# Circumstances have changed & I don't want my (unfinished) home anymore



## Potatohead (4 Sep 2012)

Hi everyone,

I need some help please, so here is my story.

Bought a house in the boom, out in the country, for €260,000.  Was later contacted by another mortgage provider to re-mortgage, thought this was a brilliant idea, so we consolidated all our loans and remortgaged for €310,000. We both had fulltime jobs, husband was getting shift allowance, but no more.  I am currently not working and my hubby is just on basic wages.  We have been on "Less than interest" repayments for the past 12 months and I will be sending off the MARP forms again for another 6 months.

We used to love our home, decided to do everything ourselves (was a new build).  We did all the tiling, laying lawns, converting upstairs, etc.  Loved every minute of it and loved our home so much.  We poured our haerts and souls into the place.

But then something terrible happened in our home and now we hate it.  We can't stand to be here anymore, everywhere we look is just horrible memories.  We desperately need to move out of this house, but we don't know what to do.  I fear that it might not be good for our mental well being to stay in this house.  I don't want to say what happened here, but it was the most horrible thing anyone could ever imagine.

Here is my problem, the house is not finished yet, ie. skirting boards not up, not finished converting upstairs, burst pipes led to us having to dig up bedrooms and some floors are not replaced yet.  So I cannot rent it out, we will definately not be able to clear the mortgage if we try to sell it (I do not think we will be able to sell it in it's current state)

Please can anyone tell me how to go about this?

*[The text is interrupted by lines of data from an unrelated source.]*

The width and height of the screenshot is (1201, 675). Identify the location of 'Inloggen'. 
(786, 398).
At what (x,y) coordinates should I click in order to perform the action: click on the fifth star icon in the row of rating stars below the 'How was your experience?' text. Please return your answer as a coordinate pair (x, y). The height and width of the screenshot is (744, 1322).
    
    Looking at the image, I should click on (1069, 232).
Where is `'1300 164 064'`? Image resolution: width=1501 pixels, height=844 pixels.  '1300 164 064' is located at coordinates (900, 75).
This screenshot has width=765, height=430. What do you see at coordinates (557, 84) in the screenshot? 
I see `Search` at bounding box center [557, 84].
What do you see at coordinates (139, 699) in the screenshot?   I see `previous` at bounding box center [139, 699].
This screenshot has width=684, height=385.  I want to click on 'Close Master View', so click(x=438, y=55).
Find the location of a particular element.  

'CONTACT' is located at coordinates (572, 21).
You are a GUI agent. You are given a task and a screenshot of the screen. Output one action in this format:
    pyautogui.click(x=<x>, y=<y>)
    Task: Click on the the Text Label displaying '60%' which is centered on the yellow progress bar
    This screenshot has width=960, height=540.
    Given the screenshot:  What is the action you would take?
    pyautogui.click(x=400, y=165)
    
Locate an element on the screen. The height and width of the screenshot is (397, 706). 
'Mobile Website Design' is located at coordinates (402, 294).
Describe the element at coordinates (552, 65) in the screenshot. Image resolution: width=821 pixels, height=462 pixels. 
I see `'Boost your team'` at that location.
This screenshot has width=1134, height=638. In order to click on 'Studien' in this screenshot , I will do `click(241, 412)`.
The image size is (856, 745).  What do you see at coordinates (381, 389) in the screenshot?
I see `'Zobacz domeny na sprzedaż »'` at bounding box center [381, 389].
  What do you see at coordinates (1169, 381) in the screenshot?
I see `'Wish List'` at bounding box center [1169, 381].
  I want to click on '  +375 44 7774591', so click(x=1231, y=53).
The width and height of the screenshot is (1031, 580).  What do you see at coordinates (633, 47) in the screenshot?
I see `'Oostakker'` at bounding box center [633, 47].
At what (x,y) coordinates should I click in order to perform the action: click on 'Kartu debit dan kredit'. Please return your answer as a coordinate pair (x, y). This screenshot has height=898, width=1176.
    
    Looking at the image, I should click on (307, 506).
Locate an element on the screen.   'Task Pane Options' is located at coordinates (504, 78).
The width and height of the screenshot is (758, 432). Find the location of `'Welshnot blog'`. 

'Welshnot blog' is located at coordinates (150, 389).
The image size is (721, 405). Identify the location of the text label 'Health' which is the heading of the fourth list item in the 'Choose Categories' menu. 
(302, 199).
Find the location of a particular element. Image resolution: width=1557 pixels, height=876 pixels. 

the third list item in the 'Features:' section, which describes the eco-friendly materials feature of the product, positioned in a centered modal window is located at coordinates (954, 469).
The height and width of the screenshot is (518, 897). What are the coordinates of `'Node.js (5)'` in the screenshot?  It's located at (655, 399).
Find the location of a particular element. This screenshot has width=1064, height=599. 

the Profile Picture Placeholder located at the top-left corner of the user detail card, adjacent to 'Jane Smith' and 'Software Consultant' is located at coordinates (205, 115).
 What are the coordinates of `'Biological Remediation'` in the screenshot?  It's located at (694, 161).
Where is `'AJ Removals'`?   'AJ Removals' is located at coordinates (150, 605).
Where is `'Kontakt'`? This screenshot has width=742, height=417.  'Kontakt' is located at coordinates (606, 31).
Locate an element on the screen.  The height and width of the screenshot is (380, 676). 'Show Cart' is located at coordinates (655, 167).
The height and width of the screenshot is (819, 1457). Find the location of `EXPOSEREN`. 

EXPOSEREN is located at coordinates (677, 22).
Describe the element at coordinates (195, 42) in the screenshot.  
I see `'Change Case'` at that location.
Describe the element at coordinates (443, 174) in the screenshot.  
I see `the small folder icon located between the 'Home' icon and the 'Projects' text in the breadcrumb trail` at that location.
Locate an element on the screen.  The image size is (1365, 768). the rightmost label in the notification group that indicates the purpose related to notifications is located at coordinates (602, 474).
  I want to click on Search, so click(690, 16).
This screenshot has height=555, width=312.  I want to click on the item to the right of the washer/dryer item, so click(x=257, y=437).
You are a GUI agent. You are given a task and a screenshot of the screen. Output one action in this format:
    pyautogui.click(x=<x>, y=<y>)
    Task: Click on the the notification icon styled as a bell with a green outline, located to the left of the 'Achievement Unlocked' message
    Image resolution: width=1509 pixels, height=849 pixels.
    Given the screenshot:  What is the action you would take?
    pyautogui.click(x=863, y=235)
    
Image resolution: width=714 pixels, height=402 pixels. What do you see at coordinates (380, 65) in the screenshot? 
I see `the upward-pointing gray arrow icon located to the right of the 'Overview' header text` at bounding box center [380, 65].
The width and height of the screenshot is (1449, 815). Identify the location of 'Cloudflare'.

Thank you so much for taking the time to read this


----------



## Brendan Burgess (4 Sep 2012)

There is no easy financial solution. You could just hand back the keys to the lender but you would end up with a shortfall which could hang over you for years.  If this resolves your emotional issues, then it might be the best thing to do.  Talk to your lender first.

Have you sought counselling for the horrible thing which happened? Presumably the house had not changed? Just the horrible memories.


----------



## Potatohead (4 Sep 2012)

Got it in one Cashier, it is known to the locality, but also the repair work that needs doing, which we can't due to financial pressures.

I am considering handing back the keyes, but what happens then?  Will New Beginnings be any use to me?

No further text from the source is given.